* _SUPPLIED MATERIAL_:
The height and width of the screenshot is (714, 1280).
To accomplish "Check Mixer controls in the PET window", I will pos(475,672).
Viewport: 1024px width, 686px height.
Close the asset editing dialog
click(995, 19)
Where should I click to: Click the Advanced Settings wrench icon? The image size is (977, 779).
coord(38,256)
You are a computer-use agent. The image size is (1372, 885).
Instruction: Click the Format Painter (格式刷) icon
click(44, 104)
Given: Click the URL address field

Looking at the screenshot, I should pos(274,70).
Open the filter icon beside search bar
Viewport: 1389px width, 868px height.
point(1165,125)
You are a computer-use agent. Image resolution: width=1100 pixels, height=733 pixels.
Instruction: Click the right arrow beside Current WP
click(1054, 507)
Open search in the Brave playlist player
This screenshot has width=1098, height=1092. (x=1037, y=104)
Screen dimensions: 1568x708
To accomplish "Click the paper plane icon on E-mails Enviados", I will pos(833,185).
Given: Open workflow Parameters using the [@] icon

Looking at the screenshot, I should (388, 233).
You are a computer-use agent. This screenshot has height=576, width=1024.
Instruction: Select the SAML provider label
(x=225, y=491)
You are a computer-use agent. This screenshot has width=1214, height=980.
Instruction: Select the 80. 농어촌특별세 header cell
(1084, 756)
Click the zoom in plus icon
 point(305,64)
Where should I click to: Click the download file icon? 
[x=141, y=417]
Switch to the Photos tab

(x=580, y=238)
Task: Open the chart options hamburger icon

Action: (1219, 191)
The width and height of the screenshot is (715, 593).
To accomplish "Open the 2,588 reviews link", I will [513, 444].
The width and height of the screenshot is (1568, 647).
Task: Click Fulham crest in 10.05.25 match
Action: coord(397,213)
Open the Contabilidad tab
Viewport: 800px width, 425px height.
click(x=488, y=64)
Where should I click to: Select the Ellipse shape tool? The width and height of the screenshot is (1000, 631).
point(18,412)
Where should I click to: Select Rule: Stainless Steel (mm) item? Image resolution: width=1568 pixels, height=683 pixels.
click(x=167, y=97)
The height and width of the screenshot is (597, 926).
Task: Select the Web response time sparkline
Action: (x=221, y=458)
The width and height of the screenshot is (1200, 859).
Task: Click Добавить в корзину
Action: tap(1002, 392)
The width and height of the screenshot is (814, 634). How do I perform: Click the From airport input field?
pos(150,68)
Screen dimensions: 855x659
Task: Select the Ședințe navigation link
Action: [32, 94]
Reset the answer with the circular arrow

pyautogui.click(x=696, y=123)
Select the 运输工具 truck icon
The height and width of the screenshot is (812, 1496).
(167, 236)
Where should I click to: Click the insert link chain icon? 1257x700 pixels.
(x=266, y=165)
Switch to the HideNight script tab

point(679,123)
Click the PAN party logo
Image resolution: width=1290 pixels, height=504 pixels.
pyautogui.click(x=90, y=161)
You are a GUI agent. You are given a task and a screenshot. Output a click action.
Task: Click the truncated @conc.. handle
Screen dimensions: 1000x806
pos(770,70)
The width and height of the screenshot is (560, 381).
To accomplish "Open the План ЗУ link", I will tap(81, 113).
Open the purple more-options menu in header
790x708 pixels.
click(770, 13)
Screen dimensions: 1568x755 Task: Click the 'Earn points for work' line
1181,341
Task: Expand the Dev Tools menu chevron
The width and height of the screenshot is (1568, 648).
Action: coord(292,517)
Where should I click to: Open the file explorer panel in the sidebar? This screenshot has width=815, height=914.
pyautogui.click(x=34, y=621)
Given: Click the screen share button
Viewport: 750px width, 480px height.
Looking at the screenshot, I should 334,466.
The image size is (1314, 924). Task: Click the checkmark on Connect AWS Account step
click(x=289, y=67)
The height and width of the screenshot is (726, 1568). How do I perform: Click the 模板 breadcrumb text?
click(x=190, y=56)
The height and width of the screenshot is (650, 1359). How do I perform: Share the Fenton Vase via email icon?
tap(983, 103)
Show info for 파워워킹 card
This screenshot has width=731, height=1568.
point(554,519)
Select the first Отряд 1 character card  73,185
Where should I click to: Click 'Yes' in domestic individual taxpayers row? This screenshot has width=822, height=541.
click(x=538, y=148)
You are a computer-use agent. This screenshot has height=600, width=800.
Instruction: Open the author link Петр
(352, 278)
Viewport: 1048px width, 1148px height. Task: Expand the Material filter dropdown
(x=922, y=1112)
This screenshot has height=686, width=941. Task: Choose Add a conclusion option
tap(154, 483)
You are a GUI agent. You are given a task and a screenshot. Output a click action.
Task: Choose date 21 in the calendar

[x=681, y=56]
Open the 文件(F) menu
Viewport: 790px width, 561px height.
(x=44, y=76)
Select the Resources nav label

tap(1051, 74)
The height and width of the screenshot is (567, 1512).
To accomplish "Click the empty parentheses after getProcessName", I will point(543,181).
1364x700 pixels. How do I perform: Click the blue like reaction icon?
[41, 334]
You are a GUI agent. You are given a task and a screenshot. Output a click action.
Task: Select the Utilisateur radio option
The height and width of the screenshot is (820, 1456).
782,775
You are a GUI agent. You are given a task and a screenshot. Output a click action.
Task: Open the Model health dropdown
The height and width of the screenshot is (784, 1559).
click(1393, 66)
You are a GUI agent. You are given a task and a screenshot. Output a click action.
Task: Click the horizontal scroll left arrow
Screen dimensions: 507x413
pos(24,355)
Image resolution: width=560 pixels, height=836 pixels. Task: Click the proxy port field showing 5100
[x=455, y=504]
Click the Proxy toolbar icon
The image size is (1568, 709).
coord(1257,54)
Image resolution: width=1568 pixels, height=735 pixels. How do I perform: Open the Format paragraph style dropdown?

* _INSTRUCTIONS FOR THE TASK_:
Present every line of the records between the one holding "Screen dimensions: 1568x708" and the one holding "Action: tap(1002, 392)", inclusive, as a Markdown table with the columns Row and Text. Number each line in Row and leave out blank lines.

* _CORRECT RESPONSE_:
| Row | Text |
|---|---|
| 1 | Screen dimensions: 1568x708 |
| 2 | To accomplish "Click the paper plane icon on E-mails Enviados", I will pos(833,185). |
| 3 | Given: Open workflow Parameters using the [@] icon |
| 4 | Looking at the screenshot, I should (388, 233). |
| 5 | You are a computer-use agent. This screenshot has height=576, width=1024. |
| 6 | Instruction: Select the SAML provider label |
| 7 | (x=225, y=491) |
| 8 | You are a computer-use agent. This screenshot has width=1214, height=980. |
| 9 | Instruction: Select the 80. 농어촌특별세 header cell |
| 10 | (1084, 756) |
| 11 | Click the zoom in plus icon |
| 12 |  point(305,64) |
| 13 | Where should I click to: Click the download file icon?  |
| 14 | [x=141, y=417] |
| 15 | Switch to the Photos tab |
| 16 | (x=580, y=238) |
| 17 | Task: Open the chart options hamburger icon |
| 18 | Action: (1219, 191) |
| 19 | The width and height of the screenshot is (715, 593). |
| 20 | To accomplish "Open the 2,588 reviews link", I will [513, 444]. |
| 21 | The width and height of the screenshot is (1568, 647). |
| 22 | Task: Click Fulham crest in 10.05.25 match |
| 23 | Action: coord(397,213) |
| 24 | Open the Contabilidad tab |
| 25 | Viewport: 800px width, 425px height. |
| 26 | click(x=488, y=64) |
| 27 | Where should I click to: Select the Ellipse shape tool? The width and height of the screenshot is (1000, 631). |
| 28 | point(18,412) |
| 29 | Where should I click to: Select Rule: Stainless Steel (mm) item? Image resolution: width=1568 pixels, height=683 pixels. |
| 30 | click(x=167, y=97) |
| 31 | The height and width of the screenshot is (597, 926). |
| 32 | Task: Select the Web response time sparkline |
| 33 | Action: (x=221, y=458) |
| 34 | The width and height of the screenshot is (1200, 859). |
| 35 | Task: Click Добавить в корзину |
| 36 | Action: tap(1002, 392) |